There is a kind of relentless logic to Wood's argument that makes me constantly want to say 'hold on'. Even on the separation of politics and economics, this is so. Is it true that 'actually existing capitalism' achieves this separation? Most capitalist societies throughout the history of capitalism have required pretty intensive state coercion to guarantee the extraction of surplus value. This is not quite the same as non-capitalist forms of surplus appropriation; and Wood does recognise the need for state coercion, which she sees as the result of capitalism's contradictions. (I think what she means is that capitalism necessarily generates resistance, so of course the ruling class needs repression). But I worry that the basic 'model' of 'normal' or average capitalism which she takes for granted is that of advanced capitalism, with more-or-less bourgeois democratic systems in place - where the economic/political distinction is quite clear. What about, say, Chile after 1973, though, or Nazi Germany?

She deals directly with a point I made in my previous article, about the Enlightenment and the democratic impulses of the 'bourgeois revolution', arguing, as I have indicated, that much of the Enlightenment was not 'capitalist' at all. It seems to me extremely dubious to try to separate out different aspects of Enlightenment thought - as though the properly capitalist ideologues of England are much different to the non-capitalist French. In reality, for example, Voltaire's lover, the remarkable Emily du Chatelet, translated Newton into French - and Voltaire himself saw his critique of the French aristocracy as the application of Newtonian science to society. Wood ultimately accepts that this separation can't really be achieved. But she seems to me to miss a more general point - perhaps it's the same point I've made above. Looked at with, so to speak, more distance, there is an obvious cumulative development in the history of ideas in Europe. I don't think Marxists have attempted to reduce this intellectual history directly to the 'needs of capitalist development' or the interests of the capitalist class (or if they have, they shouldn't). Indeed, it is Wood who seems to be trying to make this kind of reduction.

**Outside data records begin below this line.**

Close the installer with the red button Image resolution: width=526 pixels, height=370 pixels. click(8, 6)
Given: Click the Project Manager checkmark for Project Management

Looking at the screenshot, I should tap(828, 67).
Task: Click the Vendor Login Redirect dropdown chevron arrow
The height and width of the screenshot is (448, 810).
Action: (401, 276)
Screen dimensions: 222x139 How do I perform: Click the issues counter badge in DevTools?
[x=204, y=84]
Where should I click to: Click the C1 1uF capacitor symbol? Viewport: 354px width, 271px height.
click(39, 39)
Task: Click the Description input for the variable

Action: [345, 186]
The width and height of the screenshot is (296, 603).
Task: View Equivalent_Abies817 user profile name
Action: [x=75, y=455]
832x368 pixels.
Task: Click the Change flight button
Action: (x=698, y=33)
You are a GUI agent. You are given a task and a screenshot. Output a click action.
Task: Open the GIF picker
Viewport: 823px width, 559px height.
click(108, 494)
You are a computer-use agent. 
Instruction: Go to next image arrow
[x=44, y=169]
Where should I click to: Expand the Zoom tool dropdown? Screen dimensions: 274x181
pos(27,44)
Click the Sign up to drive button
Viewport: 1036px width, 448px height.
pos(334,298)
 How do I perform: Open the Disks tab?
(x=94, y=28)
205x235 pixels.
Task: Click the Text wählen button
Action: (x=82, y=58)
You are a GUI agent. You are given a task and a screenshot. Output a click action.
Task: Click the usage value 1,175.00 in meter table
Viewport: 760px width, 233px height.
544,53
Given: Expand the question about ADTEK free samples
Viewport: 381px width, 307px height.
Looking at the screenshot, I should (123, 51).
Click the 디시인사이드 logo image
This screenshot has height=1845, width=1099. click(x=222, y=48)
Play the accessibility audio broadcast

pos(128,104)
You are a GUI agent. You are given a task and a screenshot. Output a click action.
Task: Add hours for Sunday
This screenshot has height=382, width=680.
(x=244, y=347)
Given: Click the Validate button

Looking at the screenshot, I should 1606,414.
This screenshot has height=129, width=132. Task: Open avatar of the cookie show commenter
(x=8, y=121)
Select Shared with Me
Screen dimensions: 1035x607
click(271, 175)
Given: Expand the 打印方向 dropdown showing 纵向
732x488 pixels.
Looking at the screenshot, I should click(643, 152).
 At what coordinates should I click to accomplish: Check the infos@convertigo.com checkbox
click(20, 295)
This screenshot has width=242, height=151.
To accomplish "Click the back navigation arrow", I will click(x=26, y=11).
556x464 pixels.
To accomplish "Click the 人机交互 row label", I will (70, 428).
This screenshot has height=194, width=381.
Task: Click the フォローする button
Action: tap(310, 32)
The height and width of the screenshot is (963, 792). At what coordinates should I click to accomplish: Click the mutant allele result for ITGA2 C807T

But why should we try to understand the Enlightenment directly in this way? There is, as some Marxists used to like to say, a certain ('relative') autonomy to the history of ideas. But modern society is enormously informed by the ideas generated throughout the Enlightenment - ideas which the participants in the French revolution, for example, certainly believed themselves to be influenced by, and which Marx, for example, was clearly influenced by and in a certain sense the inheritor of. I think there is a tendency to a kind of reductionism in Wood's approach to these questions (something which, in other areas, such as class, she is firmly opposed to).

Finally, then, on this question of revolution. You can dismiss the idea of the French revolution (or by implication many others since) as 'bourgeois' in the sense that they helped the development of, paved the way for, or whatever, capitalist development. But these revolutions, nevertheless, took place. What, then, are we to call them? The relationship between 'bourgeois revolution' and the bourgeoisie itself, or capitalist development itself, has always been, I think, more schematic in Marxist theory than Wood suggests. But plainly, revolutions result, directly or indirectly, in new constellations of political power or class rule. In broad historical perspective, the French revolution was surely more than merely a transfer of political power - it surely represented something new - hugely, irreversibly new - in human history. 'Bourgeois revolution' is an attempt to encapsulate that significance. To abandon it in favour of 'democratic revolution' (which seems to be the argument of the RDG and the CPGB - correct me if I've misunderstood), without a defining class character, does not seem to me a way forward.